The losses are a severe blow for one of the hedge fund industry's most closely followed investors and come on top of a record 20.5 percent drop in 2015.

“It’s a tough thing when you’re a high-conviction investor,” said David Burrows, president and chief investment strategist at Toronto-based Barometer Capital Management, in an interview with BNN. “[Ackman] is going to face some real challenges here because he’s been really wrong.”

Ackman has already told investors that he plans to take a far more active role in Valeant and last month joined the company's board, cementing his commitment to the company for some time. The board is looking for a new chief executive and is committed to filing a long-delayed annual report by the end of April.

Ackman said on Wednesday he is cautiously optimistic Valeant’s board will have new management selected within weeks, not months. And he believes Valeant is an ideal company to inherit as CEO.

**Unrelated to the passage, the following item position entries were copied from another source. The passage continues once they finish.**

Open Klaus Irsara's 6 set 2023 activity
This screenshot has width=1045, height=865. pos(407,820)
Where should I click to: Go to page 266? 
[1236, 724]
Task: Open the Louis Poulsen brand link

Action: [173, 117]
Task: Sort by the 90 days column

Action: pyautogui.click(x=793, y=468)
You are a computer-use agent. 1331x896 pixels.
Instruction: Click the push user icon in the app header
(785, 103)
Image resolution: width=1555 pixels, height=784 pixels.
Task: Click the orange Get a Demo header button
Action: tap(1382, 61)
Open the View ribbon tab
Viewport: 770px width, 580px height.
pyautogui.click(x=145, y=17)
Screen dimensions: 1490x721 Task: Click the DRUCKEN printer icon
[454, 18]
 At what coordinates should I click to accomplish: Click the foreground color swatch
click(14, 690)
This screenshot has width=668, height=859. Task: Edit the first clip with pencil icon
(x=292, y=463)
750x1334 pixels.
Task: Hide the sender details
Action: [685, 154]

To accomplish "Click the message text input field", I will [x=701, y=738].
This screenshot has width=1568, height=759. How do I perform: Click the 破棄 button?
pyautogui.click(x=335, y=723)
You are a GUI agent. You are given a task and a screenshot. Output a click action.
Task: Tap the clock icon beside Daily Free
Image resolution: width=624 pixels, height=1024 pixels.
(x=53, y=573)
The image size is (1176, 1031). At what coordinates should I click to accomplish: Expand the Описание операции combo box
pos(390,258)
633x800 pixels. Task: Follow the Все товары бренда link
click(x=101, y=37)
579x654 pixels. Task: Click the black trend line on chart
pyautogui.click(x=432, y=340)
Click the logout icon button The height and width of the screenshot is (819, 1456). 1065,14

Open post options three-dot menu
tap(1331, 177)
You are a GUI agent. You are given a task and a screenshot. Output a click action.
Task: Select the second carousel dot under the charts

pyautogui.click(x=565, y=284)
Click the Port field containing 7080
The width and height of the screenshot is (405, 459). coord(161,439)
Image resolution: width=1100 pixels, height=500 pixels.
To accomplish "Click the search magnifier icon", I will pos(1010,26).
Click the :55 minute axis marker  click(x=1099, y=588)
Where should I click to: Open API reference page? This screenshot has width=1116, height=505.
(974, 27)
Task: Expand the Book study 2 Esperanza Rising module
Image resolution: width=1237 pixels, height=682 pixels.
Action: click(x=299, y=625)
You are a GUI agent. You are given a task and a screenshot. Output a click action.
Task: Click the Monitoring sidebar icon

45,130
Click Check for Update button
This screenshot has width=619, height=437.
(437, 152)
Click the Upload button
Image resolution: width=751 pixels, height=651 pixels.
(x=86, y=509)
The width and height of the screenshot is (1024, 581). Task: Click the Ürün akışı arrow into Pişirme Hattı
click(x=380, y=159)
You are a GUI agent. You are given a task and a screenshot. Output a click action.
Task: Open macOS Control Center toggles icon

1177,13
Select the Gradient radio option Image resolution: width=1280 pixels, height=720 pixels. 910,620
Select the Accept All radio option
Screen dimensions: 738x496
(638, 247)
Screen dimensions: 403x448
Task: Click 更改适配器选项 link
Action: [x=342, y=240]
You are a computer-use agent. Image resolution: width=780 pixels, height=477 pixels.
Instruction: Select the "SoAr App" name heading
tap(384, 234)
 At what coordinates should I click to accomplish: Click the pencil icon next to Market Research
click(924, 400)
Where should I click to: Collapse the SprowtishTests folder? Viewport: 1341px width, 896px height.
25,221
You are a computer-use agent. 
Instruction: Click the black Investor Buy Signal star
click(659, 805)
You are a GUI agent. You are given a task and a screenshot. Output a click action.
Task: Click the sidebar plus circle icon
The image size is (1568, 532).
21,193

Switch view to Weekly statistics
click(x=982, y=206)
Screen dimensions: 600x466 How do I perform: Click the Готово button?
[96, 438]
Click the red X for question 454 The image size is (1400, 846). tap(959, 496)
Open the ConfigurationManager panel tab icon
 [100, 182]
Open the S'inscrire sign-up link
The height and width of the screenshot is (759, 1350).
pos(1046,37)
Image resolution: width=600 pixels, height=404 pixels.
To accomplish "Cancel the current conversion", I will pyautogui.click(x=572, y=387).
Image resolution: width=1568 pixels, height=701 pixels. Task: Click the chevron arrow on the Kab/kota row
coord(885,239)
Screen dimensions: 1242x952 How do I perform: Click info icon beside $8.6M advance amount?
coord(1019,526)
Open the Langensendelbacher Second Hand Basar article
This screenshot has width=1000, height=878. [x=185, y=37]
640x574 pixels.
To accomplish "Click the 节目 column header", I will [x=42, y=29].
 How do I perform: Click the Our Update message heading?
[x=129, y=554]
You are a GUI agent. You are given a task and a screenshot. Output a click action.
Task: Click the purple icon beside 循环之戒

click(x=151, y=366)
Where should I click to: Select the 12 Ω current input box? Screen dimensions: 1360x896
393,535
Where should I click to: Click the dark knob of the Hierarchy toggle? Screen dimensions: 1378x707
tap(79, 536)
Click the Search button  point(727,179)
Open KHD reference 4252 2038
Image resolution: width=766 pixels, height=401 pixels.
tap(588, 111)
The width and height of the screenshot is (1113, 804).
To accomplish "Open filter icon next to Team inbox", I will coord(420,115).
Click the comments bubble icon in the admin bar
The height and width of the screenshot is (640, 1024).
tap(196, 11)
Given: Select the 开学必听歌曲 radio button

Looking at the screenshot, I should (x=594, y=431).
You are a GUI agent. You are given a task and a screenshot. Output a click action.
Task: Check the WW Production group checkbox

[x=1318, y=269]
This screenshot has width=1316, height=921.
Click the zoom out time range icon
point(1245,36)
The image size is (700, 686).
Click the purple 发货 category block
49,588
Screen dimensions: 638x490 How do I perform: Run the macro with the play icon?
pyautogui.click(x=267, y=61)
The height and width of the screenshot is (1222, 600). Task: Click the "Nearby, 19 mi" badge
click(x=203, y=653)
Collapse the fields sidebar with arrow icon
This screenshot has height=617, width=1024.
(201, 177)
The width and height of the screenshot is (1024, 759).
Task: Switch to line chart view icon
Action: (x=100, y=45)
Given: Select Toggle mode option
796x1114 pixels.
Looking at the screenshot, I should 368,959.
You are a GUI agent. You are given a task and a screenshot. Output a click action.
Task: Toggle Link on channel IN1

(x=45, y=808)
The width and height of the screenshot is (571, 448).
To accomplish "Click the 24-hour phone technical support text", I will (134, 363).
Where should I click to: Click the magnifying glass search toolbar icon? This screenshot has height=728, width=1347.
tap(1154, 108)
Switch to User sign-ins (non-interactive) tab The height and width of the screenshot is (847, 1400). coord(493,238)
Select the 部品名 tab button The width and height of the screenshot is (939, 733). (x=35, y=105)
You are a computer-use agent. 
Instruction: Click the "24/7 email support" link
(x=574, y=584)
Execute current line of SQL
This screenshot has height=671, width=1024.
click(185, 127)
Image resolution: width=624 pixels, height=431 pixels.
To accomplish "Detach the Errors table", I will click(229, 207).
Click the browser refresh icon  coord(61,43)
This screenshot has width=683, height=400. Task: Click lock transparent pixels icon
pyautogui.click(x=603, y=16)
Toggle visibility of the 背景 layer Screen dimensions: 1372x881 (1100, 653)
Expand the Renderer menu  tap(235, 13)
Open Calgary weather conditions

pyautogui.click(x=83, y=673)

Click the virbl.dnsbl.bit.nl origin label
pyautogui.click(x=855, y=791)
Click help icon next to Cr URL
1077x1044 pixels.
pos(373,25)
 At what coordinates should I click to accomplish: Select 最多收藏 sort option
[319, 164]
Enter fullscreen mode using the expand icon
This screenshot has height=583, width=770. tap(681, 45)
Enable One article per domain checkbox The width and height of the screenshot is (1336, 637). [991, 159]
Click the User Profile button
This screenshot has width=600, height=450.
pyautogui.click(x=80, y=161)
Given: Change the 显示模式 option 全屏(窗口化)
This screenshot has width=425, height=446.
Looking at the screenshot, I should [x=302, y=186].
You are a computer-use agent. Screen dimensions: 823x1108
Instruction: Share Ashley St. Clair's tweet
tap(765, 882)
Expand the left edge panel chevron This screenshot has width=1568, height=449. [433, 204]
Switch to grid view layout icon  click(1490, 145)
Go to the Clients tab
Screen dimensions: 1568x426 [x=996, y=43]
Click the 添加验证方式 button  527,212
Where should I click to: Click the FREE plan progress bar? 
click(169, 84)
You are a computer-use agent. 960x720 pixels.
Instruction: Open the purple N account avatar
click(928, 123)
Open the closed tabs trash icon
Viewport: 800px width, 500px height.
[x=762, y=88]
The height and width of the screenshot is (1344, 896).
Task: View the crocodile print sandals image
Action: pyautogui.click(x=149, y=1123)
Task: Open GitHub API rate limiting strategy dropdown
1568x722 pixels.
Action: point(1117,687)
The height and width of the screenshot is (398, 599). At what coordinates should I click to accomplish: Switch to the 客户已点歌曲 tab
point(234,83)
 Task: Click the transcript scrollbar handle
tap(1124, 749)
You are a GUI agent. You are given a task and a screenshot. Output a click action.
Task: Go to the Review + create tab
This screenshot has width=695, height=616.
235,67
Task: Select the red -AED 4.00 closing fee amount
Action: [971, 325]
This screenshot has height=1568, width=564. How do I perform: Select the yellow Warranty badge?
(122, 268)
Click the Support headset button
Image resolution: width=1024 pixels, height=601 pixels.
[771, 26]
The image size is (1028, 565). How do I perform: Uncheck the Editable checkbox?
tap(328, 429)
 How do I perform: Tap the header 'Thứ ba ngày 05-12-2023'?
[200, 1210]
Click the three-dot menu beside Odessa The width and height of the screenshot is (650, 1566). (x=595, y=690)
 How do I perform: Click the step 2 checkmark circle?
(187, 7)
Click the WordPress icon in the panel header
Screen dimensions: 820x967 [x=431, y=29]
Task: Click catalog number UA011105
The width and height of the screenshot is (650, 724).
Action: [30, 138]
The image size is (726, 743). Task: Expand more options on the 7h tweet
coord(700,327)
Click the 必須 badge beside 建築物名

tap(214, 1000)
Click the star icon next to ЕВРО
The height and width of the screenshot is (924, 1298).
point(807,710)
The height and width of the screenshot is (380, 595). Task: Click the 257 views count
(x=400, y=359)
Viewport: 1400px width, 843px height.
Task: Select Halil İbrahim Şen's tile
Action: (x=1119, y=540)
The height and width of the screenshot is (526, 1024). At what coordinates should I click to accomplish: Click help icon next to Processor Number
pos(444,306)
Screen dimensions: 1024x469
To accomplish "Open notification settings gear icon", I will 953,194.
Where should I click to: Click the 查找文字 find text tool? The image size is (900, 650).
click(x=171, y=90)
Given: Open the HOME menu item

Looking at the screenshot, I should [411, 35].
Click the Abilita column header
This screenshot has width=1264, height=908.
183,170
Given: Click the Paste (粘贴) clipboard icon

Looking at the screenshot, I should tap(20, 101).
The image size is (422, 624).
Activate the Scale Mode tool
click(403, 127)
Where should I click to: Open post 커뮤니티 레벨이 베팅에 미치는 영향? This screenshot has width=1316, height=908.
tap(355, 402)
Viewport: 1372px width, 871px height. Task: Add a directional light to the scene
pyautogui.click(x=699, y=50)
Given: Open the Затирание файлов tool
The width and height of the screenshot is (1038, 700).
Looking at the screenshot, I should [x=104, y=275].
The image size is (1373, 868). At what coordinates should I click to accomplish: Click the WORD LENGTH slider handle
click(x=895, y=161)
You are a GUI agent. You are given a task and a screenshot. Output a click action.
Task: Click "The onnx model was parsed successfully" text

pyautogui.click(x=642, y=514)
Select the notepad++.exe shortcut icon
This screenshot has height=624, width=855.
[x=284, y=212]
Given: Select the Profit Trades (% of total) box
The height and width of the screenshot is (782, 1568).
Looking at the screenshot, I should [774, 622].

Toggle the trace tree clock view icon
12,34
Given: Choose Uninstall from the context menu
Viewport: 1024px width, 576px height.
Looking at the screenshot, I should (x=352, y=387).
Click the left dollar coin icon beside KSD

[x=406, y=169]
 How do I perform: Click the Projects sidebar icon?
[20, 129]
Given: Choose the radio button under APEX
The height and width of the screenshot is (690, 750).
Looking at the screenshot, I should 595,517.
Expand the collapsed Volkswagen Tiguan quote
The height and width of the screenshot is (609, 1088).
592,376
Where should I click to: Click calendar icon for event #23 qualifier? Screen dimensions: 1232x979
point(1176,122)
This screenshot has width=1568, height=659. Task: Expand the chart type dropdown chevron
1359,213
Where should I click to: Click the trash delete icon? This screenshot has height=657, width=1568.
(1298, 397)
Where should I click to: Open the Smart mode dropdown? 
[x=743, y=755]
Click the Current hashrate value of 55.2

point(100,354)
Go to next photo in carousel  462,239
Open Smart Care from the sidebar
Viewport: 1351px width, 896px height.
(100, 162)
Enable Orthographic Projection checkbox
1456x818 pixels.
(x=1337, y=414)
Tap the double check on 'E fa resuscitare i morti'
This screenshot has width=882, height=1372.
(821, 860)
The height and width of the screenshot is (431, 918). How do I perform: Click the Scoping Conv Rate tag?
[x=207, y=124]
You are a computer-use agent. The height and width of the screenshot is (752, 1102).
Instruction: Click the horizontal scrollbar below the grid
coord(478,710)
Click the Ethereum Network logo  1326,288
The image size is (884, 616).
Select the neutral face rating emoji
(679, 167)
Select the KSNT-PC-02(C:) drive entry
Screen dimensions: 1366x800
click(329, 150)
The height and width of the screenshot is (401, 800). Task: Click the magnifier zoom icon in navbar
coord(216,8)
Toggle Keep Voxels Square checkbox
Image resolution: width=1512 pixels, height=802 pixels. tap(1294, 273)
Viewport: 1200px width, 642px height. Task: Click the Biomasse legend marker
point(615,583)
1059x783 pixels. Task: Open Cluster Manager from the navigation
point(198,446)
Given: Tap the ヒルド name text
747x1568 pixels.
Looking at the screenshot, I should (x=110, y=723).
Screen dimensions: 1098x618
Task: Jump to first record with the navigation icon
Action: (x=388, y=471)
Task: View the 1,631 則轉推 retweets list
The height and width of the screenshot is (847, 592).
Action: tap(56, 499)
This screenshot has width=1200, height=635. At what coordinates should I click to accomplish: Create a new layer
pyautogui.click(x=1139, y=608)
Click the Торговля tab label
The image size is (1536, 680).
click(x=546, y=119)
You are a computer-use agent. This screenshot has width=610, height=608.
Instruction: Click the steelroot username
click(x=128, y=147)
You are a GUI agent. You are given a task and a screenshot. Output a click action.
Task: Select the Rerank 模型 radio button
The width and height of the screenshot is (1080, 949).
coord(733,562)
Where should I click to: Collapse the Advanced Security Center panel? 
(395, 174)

“Because of all the M&A activity in pharma, there are lots of candidates who are available. There are also people in other businesses who find this opportunity extremely attractive,” he said. “The best time to be CEO is when expectations are extremely low and the starting valuation is very low, and Valeant certainly offers that. … You don’t want to be CEO after Jack Welch has run the company.”

Five months ago Ackman held a call that lasted nearly four hours as he tried convince investors that Valeant was still a good buy. That message seemed to fall on deaf ears as the stock price has tumbled nearly 70 percent since then.

Ackman lost roughly $1 billion on his Valeant investment in one day last month when its stock fell 50 percent on fears it could default. That prompted even long-time Valeant supporters such as Brave Warrior Advisors' Glenn Greenberg to liquidate half of his stake.

Overall, Ackman's investors appear to be sticking with him. Redemption requests for the first quarter totaled roughly 2 percent of the firm's roughly $12 billion in assets.

"This is going to be a badly scraped knee that may even require stitches but it is not life threatening," one Ackman investor said about the losses and Valeant situation.

The structure of Pershing Square shields it from a sudden sharp loss of capital - investors can only withdraw their money gradually and some of them can only exit by selling shares to another investor.

In a rare piece of good news, Valeant said on Tuesday that it has finished an internal review and found no additional problems that would require further restatements of its financial statements. Its shares climbed 10 percent.